- [WHAT IS NEEDED]: Copy the items below, substituting "desktop automation assistant" for every occurrence of "computer-use agent" and changing nothing else.

- [THE RECORDS]:

--*--

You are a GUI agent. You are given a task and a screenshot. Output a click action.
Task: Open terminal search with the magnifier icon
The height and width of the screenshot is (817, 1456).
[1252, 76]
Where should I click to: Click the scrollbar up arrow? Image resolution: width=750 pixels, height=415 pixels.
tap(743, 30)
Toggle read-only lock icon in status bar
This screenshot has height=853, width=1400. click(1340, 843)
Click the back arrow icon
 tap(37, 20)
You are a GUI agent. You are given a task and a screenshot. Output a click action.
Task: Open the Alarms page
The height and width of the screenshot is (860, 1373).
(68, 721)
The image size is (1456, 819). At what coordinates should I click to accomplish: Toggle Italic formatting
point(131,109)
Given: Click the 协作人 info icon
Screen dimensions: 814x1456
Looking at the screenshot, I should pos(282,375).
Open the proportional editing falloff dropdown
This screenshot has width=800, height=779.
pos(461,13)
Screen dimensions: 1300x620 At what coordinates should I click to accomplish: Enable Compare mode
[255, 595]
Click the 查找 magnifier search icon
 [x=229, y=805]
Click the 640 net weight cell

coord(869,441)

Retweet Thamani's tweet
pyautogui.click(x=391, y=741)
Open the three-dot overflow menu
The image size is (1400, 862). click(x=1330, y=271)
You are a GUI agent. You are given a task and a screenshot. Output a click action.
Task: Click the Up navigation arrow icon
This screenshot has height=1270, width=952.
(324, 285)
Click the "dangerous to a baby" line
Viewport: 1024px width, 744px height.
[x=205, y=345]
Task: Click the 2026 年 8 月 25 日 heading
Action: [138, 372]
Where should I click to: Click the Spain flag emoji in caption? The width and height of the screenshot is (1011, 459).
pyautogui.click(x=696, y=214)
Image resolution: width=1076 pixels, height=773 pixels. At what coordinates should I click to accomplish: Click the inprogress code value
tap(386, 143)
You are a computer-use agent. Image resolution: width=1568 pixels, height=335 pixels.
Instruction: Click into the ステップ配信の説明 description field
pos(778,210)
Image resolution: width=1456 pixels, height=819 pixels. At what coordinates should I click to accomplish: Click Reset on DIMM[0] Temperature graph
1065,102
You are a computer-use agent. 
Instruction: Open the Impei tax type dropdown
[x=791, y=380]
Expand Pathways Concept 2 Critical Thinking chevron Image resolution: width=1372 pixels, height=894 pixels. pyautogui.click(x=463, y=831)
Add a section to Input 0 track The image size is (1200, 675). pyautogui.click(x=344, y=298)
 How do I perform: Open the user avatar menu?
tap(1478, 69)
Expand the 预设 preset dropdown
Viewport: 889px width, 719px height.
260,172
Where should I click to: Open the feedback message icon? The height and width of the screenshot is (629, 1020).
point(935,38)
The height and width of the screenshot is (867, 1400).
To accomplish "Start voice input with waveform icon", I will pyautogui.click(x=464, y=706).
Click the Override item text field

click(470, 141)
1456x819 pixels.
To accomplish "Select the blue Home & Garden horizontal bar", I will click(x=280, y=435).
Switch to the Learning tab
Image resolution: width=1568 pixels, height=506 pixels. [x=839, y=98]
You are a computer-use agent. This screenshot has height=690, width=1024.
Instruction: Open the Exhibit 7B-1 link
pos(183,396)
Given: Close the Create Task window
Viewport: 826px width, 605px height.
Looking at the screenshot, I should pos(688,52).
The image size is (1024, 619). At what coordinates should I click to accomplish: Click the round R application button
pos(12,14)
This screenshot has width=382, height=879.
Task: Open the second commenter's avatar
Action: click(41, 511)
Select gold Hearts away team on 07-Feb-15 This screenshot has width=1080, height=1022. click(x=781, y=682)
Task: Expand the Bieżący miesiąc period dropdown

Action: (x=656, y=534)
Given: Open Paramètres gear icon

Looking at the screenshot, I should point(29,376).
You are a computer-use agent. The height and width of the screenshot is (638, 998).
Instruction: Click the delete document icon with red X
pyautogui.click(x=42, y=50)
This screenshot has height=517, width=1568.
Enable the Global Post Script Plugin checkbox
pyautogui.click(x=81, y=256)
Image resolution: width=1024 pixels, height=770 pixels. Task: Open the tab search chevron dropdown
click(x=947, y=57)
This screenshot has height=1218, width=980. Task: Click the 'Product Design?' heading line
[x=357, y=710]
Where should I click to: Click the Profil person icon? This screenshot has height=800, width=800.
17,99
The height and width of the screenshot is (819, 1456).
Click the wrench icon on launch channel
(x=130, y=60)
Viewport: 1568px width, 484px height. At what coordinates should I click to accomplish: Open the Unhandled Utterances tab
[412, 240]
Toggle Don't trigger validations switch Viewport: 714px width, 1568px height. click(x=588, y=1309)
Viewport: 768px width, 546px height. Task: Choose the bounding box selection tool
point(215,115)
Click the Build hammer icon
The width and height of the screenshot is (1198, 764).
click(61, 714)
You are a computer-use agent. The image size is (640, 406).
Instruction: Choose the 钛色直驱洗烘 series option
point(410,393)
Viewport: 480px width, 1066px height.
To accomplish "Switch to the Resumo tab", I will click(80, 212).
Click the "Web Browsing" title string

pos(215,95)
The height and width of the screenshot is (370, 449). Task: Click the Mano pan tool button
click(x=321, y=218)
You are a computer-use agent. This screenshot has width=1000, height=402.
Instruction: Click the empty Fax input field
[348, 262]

--*--

- [ANSWER BELOW]:
You are a GUI agent. You are given a task and a screenshot. Output a click action.
Task: Open terminal search with the magnifier icon
The height and width of the screenshot is (817, 1456).
[1252, 76]
Where should I click to: Click the scrollbar up arrow? Image resolution: width=750 pixels, height=415 pixels.
tap(743, 30)
Toggle read-only lock icon in status bar
This screenshot has height=853, width=1400. click(1340, 843)
Click the back arrow icon
 tap(37, 20)
You are a GUI agent. You are given a task and a screenshot. Output a click action.
Task: Open the Alarms page
The height and width of the screenshot is (860, 1373).
(68, 721)
The image size is (1456, 819). At what coordinates should I click to accomplish: Toggle Italic formatting
point(131,109)
Given: Click the 协作人 info icon
Screen dimensions: 814x1456
Looking at the screenshot, I should pos(282,375).
Open the proportional editing falloff dropdown
This screenshot has width=800, height=779.
pos(461,13)
Screen dimensions: 1300x620 At what coordinates should I click to accomplish: Enable Compare mode
[255, 595]
Click the 查找 magnifier search icon
 [x=229, y=805]
Click the 640 net weight cell

coord(869,441)

Retweet Thamani's tweet
pyautogui.click(x=391, y=741)
Open the three-dot overflow menu
The image size is (1400, 862). click(x=1330, y=271)
You are a GUI agent. You are given a task and a screenshot. Output a click action.
Task: Click the Up navigation arrow icon
This screenshot has height=1270, width=952.
(324, 285)
Click the "dangerous to a baby" line
Viewport: 1024px width, 744px height.
[x=205, y=345]
Task: Click the 2026 年 8 月 25 日 heading
Action: [138, 372]
Where should I click to: Click the Spain flag emoji in caption? The width and height of the screenshot is (1011, 459).
pyautogui.click(x=696, y=214)
Image resolution: width=1076 pixels, height=773 pixels. At what coordinates should I click to accomplish: Click the inprogress code value
tap(386, 143)
You are a desktop automation assistant. Image resolution: width=1568 pixels, height=335 pixels.
Instruction: Click into the ステップ配信の説明 description field
pos(778,210)
Image resolution: width=1456 pixels, height=819 pixels. At what coordinates should I click to accomplish: Click Reset on DIMM[0] Temperature graph
1065,102
You are a desktop automation assistant. 
Instruction: Open the Impei tax type dropdown
[x=791, y=380]
Expand Pathways Concept 2 Critical Thinking chevron Image resolution: width=1372 pixels, height=894 pixels. pyautogui.click(x=463, y=831)
Add a section to Input 0 track The image size is (1200, 675). pyautogui.click(x=344, y=298)
 How do I perform: Open the user avatar menu?
tap(1478, 69)
Expand the 预设 preset dropdown
Viewport: 889px width, 719px height.
260,172
Where should I click to: Open the feedback message icon? The height and width of the screenshot is (629, 1020).
point(935,38)
The height and width of the screenshot is (867, 1400).
To accomplish "Start voice input with waveform icon", I will pyautogui.click(x=464, y=706).
Click the Override item text field

click(470, 141)
1456x819 pixels.
To accomplish "Select the blue Home & Garden horizontal bar", I will click(x=280, y=435).
Switch to the Learning tab
Image resolution: width=1568 pixels, height=506 pixels. [x=839, y=98]
You are a desktop automation assistant. This screenshot has height=690, width=1024.
Instruction: Open the Exhibit 7B-1 link
pos(183,396)
Given: Close the Create Task window
Viewport: 826px width, 605px height.
Looking at the screenshot, I should pos(688,52).
The image size is (1024, 619). At what coordinates should I click to accomplish: Click the round R application button
pos(12,14)
This screenshot has width=382, height=879.
Task: Open the second commenter's avatar
Action: click(41, 511)
Select gold Hearts away team on 07-Feb-15 This screenshot has width=1080, height=1022. click(x=781, y=682)
Task: Expand the Bieżący miesiąc period dropdown

Action: (x=656, y=534)
Given: Open Paramètres gear icon

Looking at the screenshot, I should point(29,376).
You are a desktop automation assistant. The height and width of the screenshot is (638, 998).
Instruction: Click the delete document icon with red X
pyautogui.click(x=42, y=50)
This screenshot has height=517, width=1568.
Enable the Global Post Script Plugin checkbox
pyautogui.click(x=81, y=256)
Image resolution: width=1024 pixels, height=770 pixels. Task: Open the tab search chevron dropdown
click(x=947, y=57)
This screenshot has height=1218, width=980. Task: Click the 'Product Design?' heading line
[x=357, y=710]
Where should I click to: Click the Profil person icon? This screenshot has height=800, width=800.
17,99
The height and width of the screenshot is (819, 1456).
Click the wrench icon on launch channel
(x=130, y=60)
Viewport: 1568px width, 484px height. At what coordinates should I click to accomplish: Open the Unhandled Utterances tab
[412, 240]
Toggle Don't trigger validations switch Viewport: 714px width, 1568px height. click(x=588, y=1309)
Viewport: 768px width, 546px height. Task: Choose the bounding box selection tool
point(215,115)
Click the Build hammer icon
The width and height of the screenshot is (1198, 764).
click(61, 714)
You are a desktop automation assistant. The image size is (640, 406).
Instruction: Choose the 钛色直驱洗烘 series option
point(410,393)
Viewport: 480px width, 1066px height.
To accomplish "Switch to the Resumo tab", I will click(80, 212).
Click the "Web Browsing" title string

pos(215,95)
The height and width of the screenshot is (370, 449). Task: Click the Mano pan tool button
click(x=321, y=218)
You are a desktop automation assistant. This screenshot has width=1000, height=402.
Instruction: Click the empty Fax input field
[348, 262]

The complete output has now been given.